BERNARDO - Mas vamos ter quase 5,5% neste ano. Se crescermos 4% no ano que vem, já será
uma queda de 1,3 ou 1,5 ponto
no PIB. É grande. É verdade
que tem uma crise grande que
pode levar a um recuo maior.
Mas vamos atuar para que isso
não aconteça. Achamos que essa é a função do governo agora.
FOLHA - Pode haver recuo maior?
BERNARDO - Até discutimos isso
[em reunião com o presidente].
Eu achava que se puséssemos
uma previsão de 3,8% talvez ficasse melhor. Mas o Guido
[Mantega, ministro da Fazenda] nos convenceu de que temos condição e temos que trabalhar para chegar a 4%.
FOLHA - Como o presidente opinou
nesse debate?
BERNARDO - O presidente disse
que o país vai surpreender a
turma que tem dúvidas.
FOLHA - O governo vai se empenhar para aprovar a reforma no Congresso? Há resistências...
BERNARDO - Nós não podemos
aceitar esse lobby de governadores aqui. Reforma tributária
não é para resolver problema
de nenhum governador. É para
resolver o problema do sistema
produtivo. Desde as reformas
tributárias no governo Collor,
nenhum projeto incluiu o nível
de desoneração que está sendo
proposto agora. Estamos diminuindo a tributação sobre a folha de 20% para 14% e tirando
mais 2,5% do salário-educação.
FOLHA - O sr. diz que o governo não
pode aceitar lobby de governadores,
mas eles têm bancadas fortes no
Congresso. Como é que vai aprovar?
BERNARDO - Eu não sei quanto
importante os governadores
são, mas a sociedade é mais. Essa reforma vai simplificar.

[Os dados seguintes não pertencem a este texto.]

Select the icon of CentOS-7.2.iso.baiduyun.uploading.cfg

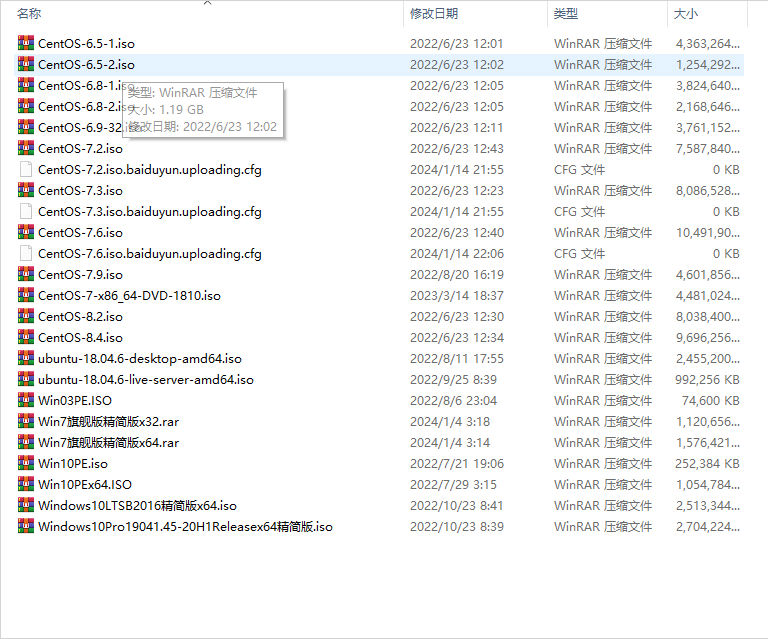pyautogui.click(x=26, y=169)
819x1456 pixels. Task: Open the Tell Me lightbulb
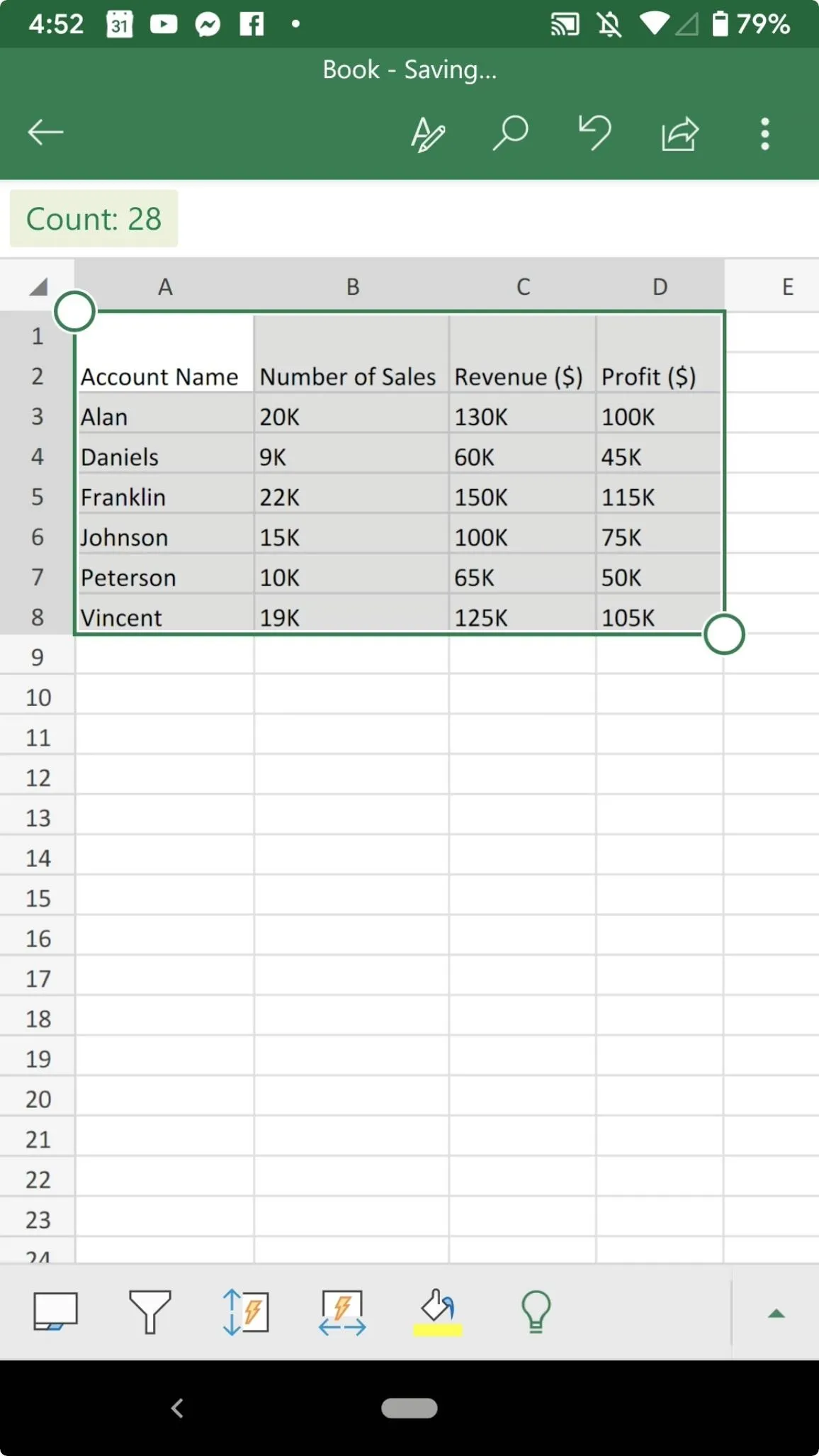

FOLHA - Haverá alguma trava a aumentos do funcionalismo?
BERNARDO - Funcionalismo nós
já fizemos o que tinha que fazer. Isso agora é em 2011. O novo governo certamente terá
uma política.
FOLHA - O sr. defende a candidatura da ministra Dilma Rousseff à Presidência?
BERNARDO - Tenho simpatia. Se
existisse essa tendência no PT,
eu poderia ser considerado
"dilmista".
FOLHA - Ela está preparada para
ser candidata e presidente?
BERNARDO - Sim, mas agora esse não é o tema. Temos de dar
resposta para o que está acontecendo no país. Essa crise vai
mostrar que nós temos um timoneiro no país e uma sub-timoneira também.
FOLHA - Se for mal nesse gerenciamento as chances de perder são
grandes?
BERNARDO - Claro.
FOLHA - Não falta jogo de cintura à
ministra? Ela chegou a ganhar um
bambolê do PMDB numa alusão a
essa falta de habilidade política...
BERNARDO - Falta. Mas talvez
seja uma virtude. Será que o povo quer gente rebolando com
bambolê? Não vamos confundir política com rebolado.
FOLHA - O lulismo conseguirá
transferir votos para Dilma?
BERNARDO - Não é o lulismo.
Qualquer governo bem-sucedido tende a eleger o sucessor.